Hope this'll be a fun topic for all. Thank you.


----------



## chefpeon (Jun 14, 2006)

Here's some pastry chef names that are hot right now:
Albert Adria, Pichet Ong, Will Goldfarb, Michael Laiskonis, Pierre Herme, Sherry Yard.....I'm sure I'm forgetting some......

A good rag to check out......"Pastry Art and Design"......that if anything will give you a clue as to what and who is hot and trendy.


----------



## acebaker (Feb 20, 2008)

Ah, thank you. Some of those names are familiar, some are only familiar for their restaurants, and at least one I've never heard of but sounds great. cool!

I haven't read Pastry Arts and Design in ages, I thought they were out of business or something because I couldn't find them in my bookstore, only Chocolatier. Suppose I should have checked online.  

Any other specific cookbooks to recommend, or blogs? Does our industry have a decent online presence?


----------



## chefpeon (Jun 14, 2006)

Someone correct me if I'm wrong, but I wouldn't say that pastry chefs have the best online presence going on.......the best forums I have found are this one and the pastry and baking forum on eGullet. A couple of years ago there were more pros hanging on the eGullet forum, but that isn't really the case now. Either they just lurk, have given up on it, or have found a better forum that maybe I'm not aware of yet. Not to say that this isn't a great forum here.....I think most of us, really are just too busy in the kitchen to get our sticky hands on the keyboard much. Me, I'm a closet geek, so I can't help myself.
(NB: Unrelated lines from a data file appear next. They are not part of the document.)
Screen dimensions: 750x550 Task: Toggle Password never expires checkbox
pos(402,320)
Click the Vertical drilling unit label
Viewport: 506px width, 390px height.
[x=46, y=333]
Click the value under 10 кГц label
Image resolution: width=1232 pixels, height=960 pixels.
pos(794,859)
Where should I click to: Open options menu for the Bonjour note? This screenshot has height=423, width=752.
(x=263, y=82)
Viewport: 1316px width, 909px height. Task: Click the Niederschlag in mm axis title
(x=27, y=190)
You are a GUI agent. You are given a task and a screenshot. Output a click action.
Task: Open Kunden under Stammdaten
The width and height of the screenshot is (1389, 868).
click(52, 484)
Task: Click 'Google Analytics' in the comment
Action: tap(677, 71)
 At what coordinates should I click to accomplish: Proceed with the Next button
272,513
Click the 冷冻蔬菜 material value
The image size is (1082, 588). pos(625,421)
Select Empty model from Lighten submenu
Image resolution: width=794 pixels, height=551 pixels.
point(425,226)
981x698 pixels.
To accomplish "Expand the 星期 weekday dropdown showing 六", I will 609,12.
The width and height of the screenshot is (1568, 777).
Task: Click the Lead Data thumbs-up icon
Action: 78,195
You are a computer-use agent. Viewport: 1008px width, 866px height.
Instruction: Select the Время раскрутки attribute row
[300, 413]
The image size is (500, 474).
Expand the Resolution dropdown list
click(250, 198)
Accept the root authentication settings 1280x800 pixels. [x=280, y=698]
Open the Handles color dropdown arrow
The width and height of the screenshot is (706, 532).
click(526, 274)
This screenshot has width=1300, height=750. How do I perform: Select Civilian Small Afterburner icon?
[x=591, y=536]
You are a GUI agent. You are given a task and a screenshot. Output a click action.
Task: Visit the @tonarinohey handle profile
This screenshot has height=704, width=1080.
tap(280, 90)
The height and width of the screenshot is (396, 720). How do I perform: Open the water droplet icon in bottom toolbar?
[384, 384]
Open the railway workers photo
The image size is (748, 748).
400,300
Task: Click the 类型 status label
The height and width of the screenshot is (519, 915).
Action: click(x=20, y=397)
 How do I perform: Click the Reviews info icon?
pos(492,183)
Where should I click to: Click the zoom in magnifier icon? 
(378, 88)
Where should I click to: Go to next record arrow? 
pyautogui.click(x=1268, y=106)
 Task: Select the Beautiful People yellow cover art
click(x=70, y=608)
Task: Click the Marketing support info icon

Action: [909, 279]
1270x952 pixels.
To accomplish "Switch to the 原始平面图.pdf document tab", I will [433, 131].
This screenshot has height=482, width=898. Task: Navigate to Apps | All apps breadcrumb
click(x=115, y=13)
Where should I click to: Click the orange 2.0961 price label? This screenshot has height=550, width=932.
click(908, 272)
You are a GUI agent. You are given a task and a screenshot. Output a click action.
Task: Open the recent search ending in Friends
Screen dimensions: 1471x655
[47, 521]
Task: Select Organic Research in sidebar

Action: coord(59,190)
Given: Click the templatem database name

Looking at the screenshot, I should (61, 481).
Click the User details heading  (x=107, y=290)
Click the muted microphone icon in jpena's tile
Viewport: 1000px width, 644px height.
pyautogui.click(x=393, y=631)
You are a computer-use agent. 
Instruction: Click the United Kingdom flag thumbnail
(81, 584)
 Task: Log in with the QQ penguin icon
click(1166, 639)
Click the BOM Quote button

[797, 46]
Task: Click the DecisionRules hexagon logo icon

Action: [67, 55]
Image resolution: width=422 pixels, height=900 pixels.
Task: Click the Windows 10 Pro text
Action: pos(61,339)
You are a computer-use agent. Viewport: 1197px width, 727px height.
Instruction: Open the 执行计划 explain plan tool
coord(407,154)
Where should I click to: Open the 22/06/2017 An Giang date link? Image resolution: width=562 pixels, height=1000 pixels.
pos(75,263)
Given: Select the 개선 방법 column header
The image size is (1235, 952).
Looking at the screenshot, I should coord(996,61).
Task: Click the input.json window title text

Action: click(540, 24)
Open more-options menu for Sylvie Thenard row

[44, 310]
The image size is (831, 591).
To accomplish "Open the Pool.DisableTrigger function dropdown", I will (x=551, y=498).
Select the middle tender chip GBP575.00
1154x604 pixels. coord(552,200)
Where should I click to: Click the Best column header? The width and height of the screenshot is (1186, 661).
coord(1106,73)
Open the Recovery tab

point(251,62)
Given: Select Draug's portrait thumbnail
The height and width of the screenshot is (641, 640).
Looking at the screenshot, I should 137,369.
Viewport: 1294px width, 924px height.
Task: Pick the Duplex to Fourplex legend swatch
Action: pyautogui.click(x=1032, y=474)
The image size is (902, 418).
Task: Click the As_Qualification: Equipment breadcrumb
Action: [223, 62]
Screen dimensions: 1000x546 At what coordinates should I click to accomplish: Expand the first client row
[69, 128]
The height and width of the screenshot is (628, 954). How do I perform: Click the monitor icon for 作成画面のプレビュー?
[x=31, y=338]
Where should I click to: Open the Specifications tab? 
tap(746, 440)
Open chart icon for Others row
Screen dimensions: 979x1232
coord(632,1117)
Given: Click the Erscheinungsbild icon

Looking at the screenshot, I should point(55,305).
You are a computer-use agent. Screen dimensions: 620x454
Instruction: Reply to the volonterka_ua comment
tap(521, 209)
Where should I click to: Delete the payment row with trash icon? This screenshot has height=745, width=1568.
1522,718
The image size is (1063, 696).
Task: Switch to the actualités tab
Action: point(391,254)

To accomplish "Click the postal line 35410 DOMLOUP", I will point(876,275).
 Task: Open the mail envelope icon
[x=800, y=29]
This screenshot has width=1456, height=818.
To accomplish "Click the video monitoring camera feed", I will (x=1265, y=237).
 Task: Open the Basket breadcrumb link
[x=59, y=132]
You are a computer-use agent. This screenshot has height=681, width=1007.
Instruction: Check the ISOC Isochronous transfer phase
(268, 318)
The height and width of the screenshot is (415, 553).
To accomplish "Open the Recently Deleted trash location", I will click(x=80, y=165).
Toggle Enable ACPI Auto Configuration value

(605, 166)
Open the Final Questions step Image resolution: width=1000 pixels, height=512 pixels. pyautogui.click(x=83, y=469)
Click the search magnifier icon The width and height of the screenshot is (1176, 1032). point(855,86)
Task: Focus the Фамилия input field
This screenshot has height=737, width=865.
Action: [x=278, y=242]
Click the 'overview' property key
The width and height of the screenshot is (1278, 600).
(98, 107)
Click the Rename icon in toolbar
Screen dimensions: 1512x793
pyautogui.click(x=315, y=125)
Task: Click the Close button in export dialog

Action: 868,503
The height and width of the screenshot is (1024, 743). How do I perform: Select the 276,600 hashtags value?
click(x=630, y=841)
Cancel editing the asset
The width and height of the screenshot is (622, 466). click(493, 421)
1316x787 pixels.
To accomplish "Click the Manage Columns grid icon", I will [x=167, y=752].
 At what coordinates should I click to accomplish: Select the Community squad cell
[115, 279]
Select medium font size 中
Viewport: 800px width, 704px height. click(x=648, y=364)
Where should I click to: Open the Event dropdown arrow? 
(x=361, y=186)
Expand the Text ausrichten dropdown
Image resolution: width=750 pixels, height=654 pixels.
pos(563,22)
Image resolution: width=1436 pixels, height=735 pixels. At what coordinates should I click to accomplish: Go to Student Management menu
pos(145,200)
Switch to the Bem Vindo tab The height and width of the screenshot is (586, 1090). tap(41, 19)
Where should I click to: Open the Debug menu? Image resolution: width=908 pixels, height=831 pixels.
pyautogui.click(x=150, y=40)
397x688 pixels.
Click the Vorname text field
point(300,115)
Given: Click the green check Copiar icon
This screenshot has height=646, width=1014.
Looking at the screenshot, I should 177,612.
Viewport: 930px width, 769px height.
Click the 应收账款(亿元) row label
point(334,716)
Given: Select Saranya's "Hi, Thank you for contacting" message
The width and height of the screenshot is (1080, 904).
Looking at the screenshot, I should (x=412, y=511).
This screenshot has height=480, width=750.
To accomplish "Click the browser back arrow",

There are a lot of "food blogs" out there.....one of the most popular is Orangette.
It's not really a pastry chef's blog though. Although I'm a pastry chef and I write a blog it doesn't count 'cause I'm just being silly. After a long day at work I can't summon up much else......:crazy:

Here's the website for PA&D: Pastry Art and Design.


----------



## tri2cook (Nov 25, 2007)

My personal list would add Sam Mason, Alex Stupak, Elizabeth Falkner and Dominique and Cindy Duby to the above list. The fact that they don't focus entirely and exclusively on pastry doesn't matter to me... it may to some.


----------



## acebaker (Feb 20, 2008)

Aha! Thank you for those extra names, Tri. And Peon, I think you're right, most everyone is probably too busy cooking to blog.  

While looking through both your suggestions, I found a guide to US pastry chefs that I can't post because I haven't made enough posts yet, but it's there if you're looking for it.

It sounds like a good place to check up on these people. Thanks for all the help!


----------